**BRIEF A**
Please retype the comment thread on Scrabble and made-up words from "5. Made up words" up to and including "accepted without question.".
**BRIEF B**
Extend the comment thread on Scrabble and made-up words, starting after its final sentence.


    • Cool! It sounds pretty plausible, really, maybe it’ll fly.
      I don’t think I’ve ever won at that game, and never can find an Ace bandage to keep some vowels tucked up my sleeve.
      Does your mother bluff sometimes?

      • I don’t think she has ever bothered pulling any sort of bluff on me because I’m such an inferior opponent, it would be beneath her. She and my eleven year old make my head spin the way they bring convoluted strategy and math into the game. Both of them are far more apt to point out the flaws in my own words while trying to convince me to back out of a bad move (which ordinarily to their chagrin I will flat out refuse). More often than not they end up using me as some sort of pawn in their nasty battles against each other. For someone who’s so terrible at Scrabble I dunno why I enjoy playing so much, haha!

  5. Made up words are the best! In my head, I have my own micro-language, made up of all made up words. Sometimes I throw one into a conversation, when one seems to fit and sounds like a real word. Funny how people react, especially if you just keep talking like nothing happened…. 🙂

    • That’s great, Dale, I love the idea of just casually tossing it in there. Steve S. has a link in his comment, to an article on portmanteau words, and a lot of them are so natural-sounding, I’m sure they were accepted without question.

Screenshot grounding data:

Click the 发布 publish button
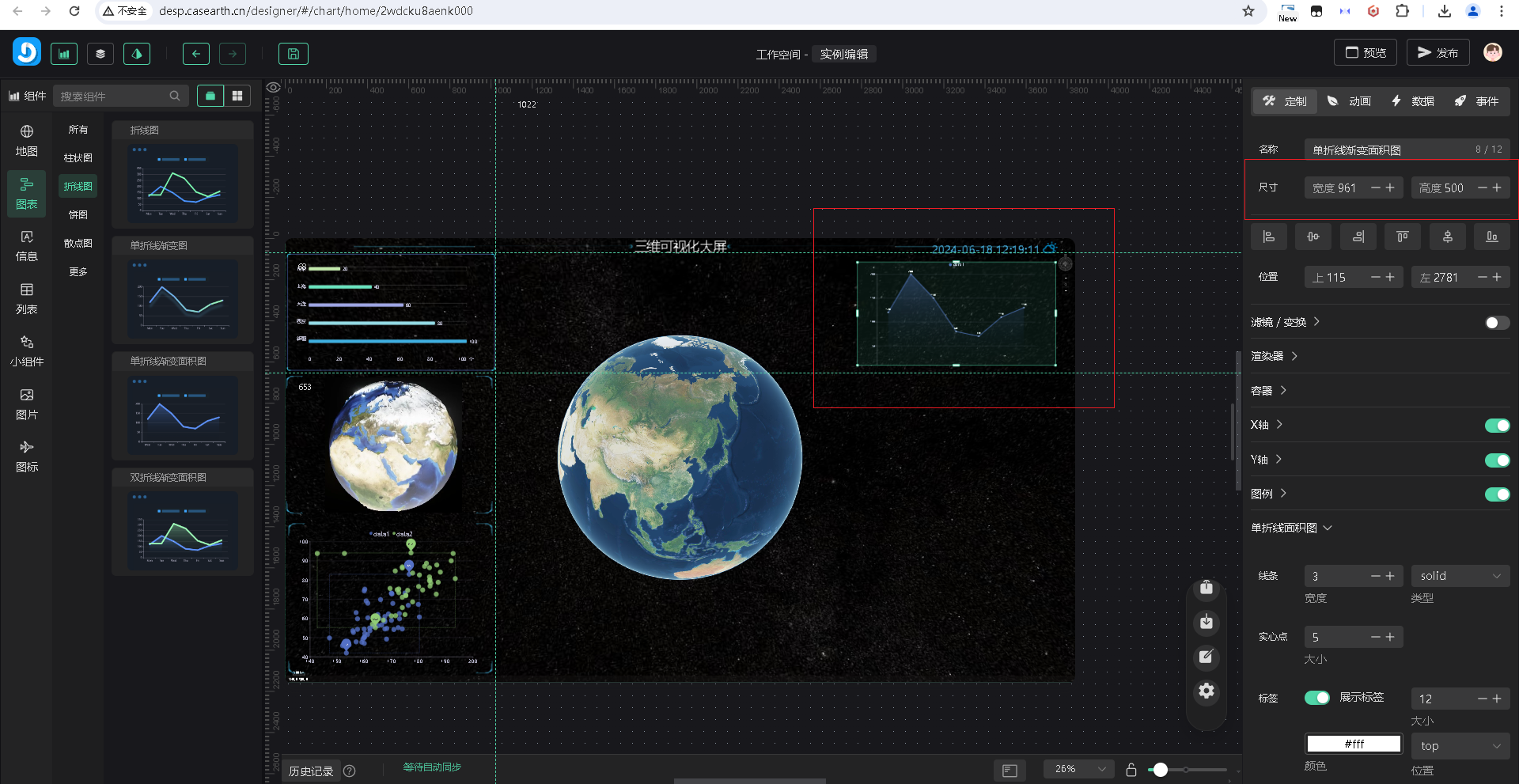pos(1438,53)
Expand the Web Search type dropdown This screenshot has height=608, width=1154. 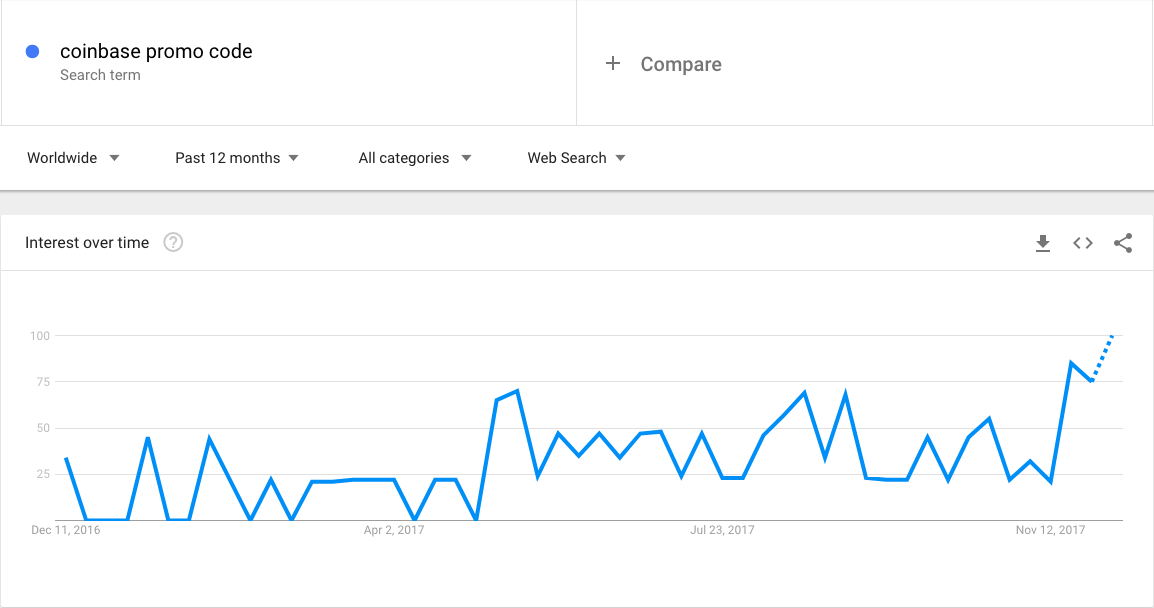[x=576, y=158]
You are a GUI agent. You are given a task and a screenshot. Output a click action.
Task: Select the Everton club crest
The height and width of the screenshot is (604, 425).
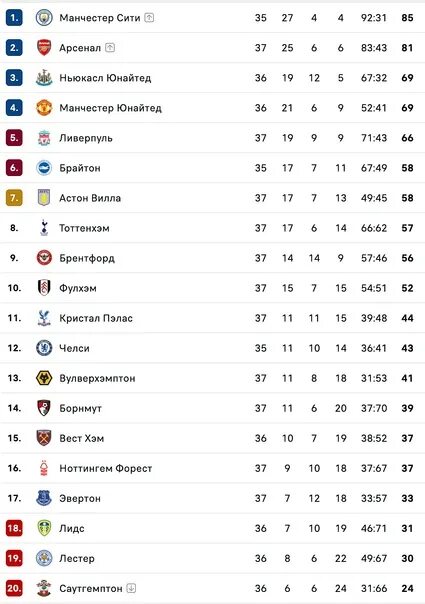44,498
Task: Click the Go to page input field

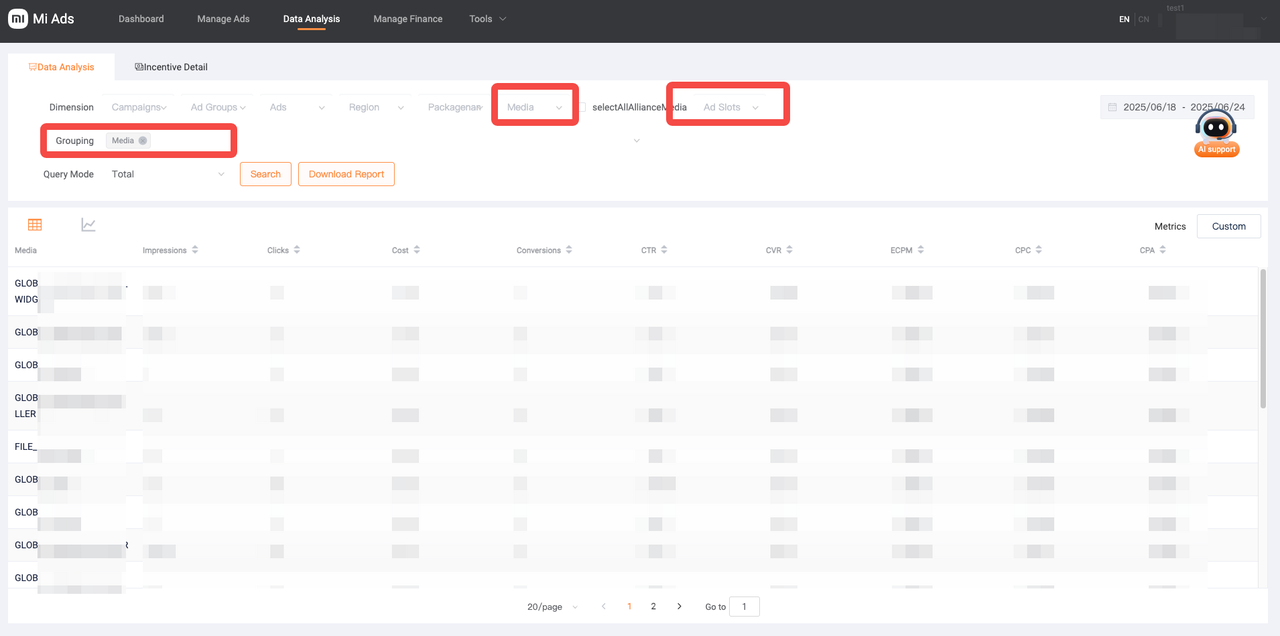Action: point(744,607)
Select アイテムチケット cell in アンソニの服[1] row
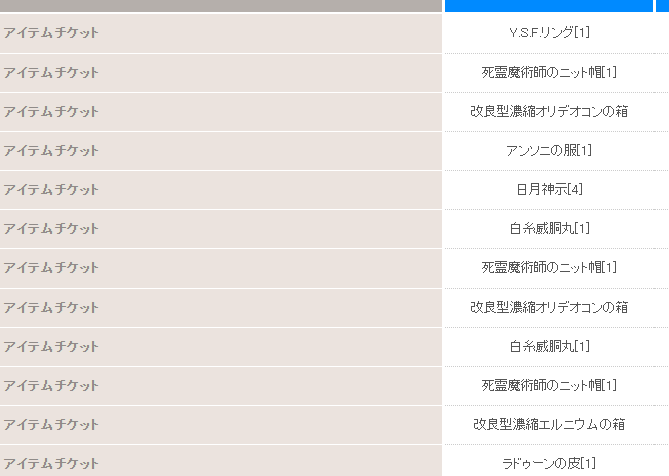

**WRITTEN REPLY A**
5. Made up words are the best! In my head, I have my own micro-language, made up of all made up words. Sometimes I throw one into a conversation, when one seems to fit and sounds like a real word. Funny how people react, especially if you just keep talking like nothing happened…. 🙂

    • That’s great, Dale, I love the idea of just casually tossing it in there. Steve S. has a link in his comment, to an article on portmanteau words, and a lot of them are so natural-sounding, I’m sure they were accepted without question.

**WRITTEN REPLY B**
  6. I just mentioned empanadas to Gerard tonight. I met them in Houston, and developed quite a taste for them. The people who ran the empanada stand I frequented were from Argentina, and they knew their business. One savory, one sweet, and you had the perfect lunch — one that would evoke empathusiasm!

    It occurred to me that the other meaning of ‘portmanteau’ is a large trunk or suitcase. That works as a description for portmanteaued words, actually — since they’re meant to carry more meaning than fits in any single word. I like your mother’s suggestions. She clearly enjoys meandering down these em-paths.

    • Thank you! Well, even the monogamists find it a loaded term, it no doubt has a better chance of being added to the dictionary than mu mother’s inventions. And looking it up, an article mentions “unne” in Norwegian, and “Mudita” in Sanskrit, which I hadn’t seen before, so thanks again.

      • You are welcome.

        Synchronicity has been doing its magic; I only recently learned the word when it showed up last week in two of the podcasts I listen to and now I get to share my new found knowledge.

  7. melissabluefineart says:

    I love the word, “portmanteau”. I should look that up because I think in French it means something slightly different. Anyway, I like the words you and your mom cooked up. Empanadas take me back to Venezuela, and an international horse show my parents took me to when I was a kid. Instead of hotdogs, they sold empanadas in the stands and I’ve been a fan ever since. The horses were seriously cool, too!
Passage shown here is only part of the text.